Many auto union contacts were drawn up several decades ago, when the management was not thinking too far into the future. Once the time came to pay the retirement benefits described by the aforementioned contracts, the companies began to experience financial difficulties. It is not right that a union contact can bring a corporation to its knees, hurting its creditors, investors, current employees and taxpayers.
It is my opinion that automobile unions have become much too powerful. Their demands cost automobile companies vast amounts of money. When they go out on strike, this also costs money, while vehicles are not being produced. During these hard times, when so many would like to have a job of any kind, I feel that the auto workers sometimes demand too much, and the cost of these demands is passed on to the consumer through higher automobile prices.
The problems with auto companies come from a failure in leadership and a cozy relationship with the oil industry. Auto unions are necessary to ensure competitive wages and good working conditions for employees. If we want to improve the auto industry, we need to make sure its leadership is looking to the future, rather than the present.
Most of America's history, with its tumults and its peaceful times, falls upon the backs of the unions. While political leaders and public opinion may fail the worker, the one constant has been the worker's ability to organize and fight for his right to fair wages and working conditions. The auto unions can not possess too much power in this country, because they are doing the bidding of the people. They are run democratically and they should, by right, hold more sway than a group of men in a boardroom. The American way is democracy, not oligarchy, and unions are far more democratic than the oligarchical corporations that oppose them.

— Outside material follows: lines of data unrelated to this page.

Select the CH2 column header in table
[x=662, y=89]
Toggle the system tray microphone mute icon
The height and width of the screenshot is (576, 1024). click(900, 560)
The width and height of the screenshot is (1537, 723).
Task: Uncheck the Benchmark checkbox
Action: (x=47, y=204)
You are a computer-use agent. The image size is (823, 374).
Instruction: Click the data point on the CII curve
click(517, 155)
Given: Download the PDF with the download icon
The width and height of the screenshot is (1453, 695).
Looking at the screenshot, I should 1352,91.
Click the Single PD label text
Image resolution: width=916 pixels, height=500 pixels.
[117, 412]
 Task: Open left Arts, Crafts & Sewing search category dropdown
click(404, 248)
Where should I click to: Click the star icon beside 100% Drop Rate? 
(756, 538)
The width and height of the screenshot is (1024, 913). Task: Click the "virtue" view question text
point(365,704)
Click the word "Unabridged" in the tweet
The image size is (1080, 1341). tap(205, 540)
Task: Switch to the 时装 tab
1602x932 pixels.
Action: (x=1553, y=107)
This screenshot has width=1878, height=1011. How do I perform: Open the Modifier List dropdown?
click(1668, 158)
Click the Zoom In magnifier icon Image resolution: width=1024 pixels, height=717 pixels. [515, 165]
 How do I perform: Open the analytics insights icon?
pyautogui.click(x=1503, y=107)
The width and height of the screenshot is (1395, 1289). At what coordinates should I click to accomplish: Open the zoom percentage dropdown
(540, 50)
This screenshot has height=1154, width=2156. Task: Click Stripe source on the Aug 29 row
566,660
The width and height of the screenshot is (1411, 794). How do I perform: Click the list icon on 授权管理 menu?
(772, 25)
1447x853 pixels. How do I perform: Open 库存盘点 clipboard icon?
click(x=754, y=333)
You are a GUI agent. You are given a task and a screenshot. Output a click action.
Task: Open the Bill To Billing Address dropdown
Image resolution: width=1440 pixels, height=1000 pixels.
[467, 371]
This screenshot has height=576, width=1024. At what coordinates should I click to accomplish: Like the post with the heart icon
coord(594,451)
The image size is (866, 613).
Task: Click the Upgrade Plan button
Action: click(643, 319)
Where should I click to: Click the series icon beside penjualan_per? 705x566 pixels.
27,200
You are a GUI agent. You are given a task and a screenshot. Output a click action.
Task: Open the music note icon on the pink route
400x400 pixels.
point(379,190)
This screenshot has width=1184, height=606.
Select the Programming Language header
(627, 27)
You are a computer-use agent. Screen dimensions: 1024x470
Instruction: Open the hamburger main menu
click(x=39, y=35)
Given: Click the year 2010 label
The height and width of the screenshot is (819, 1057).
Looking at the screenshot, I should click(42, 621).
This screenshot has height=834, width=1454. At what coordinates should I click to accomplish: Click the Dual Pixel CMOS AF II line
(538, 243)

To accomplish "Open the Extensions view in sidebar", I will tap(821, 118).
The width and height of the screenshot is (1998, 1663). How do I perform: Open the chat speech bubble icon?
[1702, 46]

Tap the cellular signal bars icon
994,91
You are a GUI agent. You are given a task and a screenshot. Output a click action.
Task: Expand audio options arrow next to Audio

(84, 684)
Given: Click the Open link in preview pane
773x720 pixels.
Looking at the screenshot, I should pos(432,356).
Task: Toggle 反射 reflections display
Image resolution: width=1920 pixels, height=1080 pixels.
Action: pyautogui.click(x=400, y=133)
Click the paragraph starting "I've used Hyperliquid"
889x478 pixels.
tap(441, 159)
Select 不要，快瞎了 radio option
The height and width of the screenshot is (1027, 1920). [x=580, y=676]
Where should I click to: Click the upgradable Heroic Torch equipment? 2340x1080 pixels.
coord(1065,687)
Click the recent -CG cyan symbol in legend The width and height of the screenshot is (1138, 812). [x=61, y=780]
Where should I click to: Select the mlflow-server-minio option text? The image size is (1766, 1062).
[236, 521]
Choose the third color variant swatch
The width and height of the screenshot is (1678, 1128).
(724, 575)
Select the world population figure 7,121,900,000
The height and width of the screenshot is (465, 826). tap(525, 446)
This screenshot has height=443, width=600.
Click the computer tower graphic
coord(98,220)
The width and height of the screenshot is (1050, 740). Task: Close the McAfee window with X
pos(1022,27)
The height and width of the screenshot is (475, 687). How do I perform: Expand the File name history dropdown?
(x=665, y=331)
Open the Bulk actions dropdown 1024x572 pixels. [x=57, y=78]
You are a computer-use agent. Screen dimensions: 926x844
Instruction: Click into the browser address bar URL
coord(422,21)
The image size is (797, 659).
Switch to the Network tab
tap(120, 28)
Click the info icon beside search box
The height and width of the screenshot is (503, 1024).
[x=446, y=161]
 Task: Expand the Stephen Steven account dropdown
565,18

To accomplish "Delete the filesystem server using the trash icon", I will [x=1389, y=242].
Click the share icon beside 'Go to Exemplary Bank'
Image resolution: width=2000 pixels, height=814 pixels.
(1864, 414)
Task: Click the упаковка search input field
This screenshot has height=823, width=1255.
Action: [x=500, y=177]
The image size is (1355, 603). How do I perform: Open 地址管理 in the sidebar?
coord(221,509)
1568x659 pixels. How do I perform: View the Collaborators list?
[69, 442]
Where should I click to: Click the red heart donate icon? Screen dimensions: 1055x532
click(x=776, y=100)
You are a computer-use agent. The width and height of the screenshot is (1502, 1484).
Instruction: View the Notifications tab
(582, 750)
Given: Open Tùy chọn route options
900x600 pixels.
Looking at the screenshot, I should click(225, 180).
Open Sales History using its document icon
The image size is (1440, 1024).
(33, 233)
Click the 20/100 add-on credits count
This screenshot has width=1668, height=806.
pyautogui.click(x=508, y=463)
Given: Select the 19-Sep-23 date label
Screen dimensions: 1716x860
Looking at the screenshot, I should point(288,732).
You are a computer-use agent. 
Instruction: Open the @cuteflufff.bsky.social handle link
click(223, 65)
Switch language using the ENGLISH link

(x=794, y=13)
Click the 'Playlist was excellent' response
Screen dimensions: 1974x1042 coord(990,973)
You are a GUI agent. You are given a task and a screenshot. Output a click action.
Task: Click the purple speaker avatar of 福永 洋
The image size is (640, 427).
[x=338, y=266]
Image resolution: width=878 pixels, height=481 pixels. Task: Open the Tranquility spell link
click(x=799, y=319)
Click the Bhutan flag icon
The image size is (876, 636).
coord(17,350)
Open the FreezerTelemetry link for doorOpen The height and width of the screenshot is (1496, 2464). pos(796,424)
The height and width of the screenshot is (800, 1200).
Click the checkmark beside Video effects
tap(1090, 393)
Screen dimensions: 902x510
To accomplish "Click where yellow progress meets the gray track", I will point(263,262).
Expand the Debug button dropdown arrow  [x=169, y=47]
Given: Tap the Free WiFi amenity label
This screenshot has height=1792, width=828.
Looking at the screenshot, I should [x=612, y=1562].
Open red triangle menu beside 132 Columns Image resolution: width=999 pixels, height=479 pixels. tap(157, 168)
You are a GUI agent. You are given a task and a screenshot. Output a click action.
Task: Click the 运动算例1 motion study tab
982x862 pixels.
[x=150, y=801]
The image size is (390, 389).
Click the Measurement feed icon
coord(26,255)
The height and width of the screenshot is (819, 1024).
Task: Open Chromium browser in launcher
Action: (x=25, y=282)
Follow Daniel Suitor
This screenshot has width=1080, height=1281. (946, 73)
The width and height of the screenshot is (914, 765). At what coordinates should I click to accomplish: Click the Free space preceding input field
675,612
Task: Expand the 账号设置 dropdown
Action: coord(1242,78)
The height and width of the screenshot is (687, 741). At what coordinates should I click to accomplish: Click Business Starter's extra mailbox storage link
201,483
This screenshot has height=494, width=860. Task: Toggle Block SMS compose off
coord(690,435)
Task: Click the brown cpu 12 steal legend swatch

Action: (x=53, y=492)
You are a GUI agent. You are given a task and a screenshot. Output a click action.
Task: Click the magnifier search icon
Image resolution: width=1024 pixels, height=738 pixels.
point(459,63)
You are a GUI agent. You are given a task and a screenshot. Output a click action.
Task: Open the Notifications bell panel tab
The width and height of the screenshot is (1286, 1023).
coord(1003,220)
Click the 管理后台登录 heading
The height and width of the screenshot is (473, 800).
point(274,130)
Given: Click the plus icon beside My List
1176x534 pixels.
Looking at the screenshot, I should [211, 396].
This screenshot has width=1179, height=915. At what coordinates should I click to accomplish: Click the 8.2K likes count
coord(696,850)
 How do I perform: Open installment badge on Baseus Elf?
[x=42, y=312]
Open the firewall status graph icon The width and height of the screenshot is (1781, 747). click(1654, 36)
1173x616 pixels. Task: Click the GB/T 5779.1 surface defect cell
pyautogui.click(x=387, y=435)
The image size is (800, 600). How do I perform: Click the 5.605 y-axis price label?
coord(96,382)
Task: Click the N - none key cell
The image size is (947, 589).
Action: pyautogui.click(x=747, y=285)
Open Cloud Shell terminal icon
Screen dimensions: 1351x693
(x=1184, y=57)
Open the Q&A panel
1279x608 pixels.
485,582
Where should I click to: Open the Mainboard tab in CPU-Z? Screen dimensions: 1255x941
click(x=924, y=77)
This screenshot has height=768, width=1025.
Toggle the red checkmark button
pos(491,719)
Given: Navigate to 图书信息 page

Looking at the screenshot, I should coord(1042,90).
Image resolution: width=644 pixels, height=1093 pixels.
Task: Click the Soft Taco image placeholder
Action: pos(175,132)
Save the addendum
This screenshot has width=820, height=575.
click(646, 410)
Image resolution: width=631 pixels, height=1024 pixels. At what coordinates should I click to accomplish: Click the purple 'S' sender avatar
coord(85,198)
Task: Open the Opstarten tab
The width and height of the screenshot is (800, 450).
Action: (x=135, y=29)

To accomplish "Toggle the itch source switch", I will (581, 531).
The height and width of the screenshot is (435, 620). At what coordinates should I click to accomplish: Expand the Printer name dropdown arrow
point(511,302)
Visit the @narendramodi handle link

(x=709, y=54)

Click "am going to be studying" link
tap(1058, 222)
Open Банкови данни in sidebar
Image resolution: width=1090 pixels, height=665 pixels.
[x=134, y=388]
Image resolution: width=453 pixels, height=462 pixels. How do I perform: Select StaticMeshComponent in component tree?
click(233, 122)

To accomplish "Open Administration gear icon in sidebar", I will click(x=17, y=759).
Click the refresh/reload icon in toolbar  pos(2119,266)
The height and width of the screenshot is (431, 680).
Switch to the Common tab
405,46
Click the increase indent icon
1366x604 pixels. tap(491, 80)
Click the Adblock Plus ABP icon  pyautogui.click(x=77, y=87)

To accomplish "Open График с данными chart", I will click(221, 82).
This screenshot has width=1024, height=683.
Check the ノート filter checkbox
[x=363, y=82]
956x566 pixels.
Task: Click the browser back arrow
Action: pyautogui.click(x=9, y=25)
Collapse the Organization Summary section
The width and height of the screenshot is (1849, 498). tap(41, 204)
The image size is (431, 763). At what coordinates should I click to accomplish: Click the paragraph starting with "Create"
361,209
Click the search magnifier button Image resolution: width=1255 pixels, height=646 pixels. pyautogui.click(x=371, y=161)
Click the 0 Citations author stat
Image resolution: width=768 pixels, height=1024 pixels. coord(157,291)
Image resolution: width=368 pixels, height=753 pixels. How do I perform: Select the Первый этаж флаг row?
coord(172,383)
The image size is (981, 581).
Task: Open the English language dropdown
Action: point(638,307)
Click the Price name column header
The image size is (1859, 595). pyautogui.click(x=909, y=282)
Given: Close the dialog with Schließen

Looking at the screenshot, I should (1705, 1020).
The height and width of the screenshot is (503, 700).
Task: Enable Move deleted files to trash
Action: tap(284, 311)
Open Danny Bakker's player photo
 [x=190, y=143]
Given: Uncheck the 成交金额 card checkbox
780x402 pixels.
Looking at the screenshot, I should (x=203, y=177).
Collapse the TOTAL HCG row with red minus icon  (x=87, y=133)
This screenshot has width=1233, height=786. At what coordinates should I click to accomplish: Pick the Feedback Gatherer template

Unions have lawyers that will stand up for their workers and keep them from being taken advantage of. If some of that power were taken away, their voice wouldn't be heard. They might have to accept unfair wages, or work in intolerable conditions, if there were no advocates.
I do not believe the auto unions have become too powerful. It may be true that many of the unions have become almost too successful in negotiating salaries and benefits for their members, I do not believe this indicates that they are "too powerful". For the unions to be considered too powerful, they would have to be dictating much more, such as who their members voted for in general elections, what employees succeed, which ones do not, who the management of a company would be, or other things that the management of a company should decide- what products to continue, what to discontinue.
As someone from the motor city, I believe that auto unions have kept wages too high which resulted in a lot of the economic problems within the industry. Unfortunately, when car sales are down, unions should not be demanding pay increases. I do believe that unions are beneficial and important, but they need to be realistic when times are tough.
Our auto unions have become spoiled and have destroyed their own livelihood. Our economic system cannot survive paying high school educated laborers $32 dollars an hour installing wickets on an assembly line. The unions have overpaid everyone, lowered their standards, prevented accountability in the workplace and as a result, destroyed the quality and reputation of American made vehicles. That in turn had a ripple effect on related industries and our economy. Unions were created to protect the employee, not to spoil, over-pay and pamper him. They have gotten too far away from the reason they were created. It's disgraceful that we cannot fire a person who is a bad employee because of a union.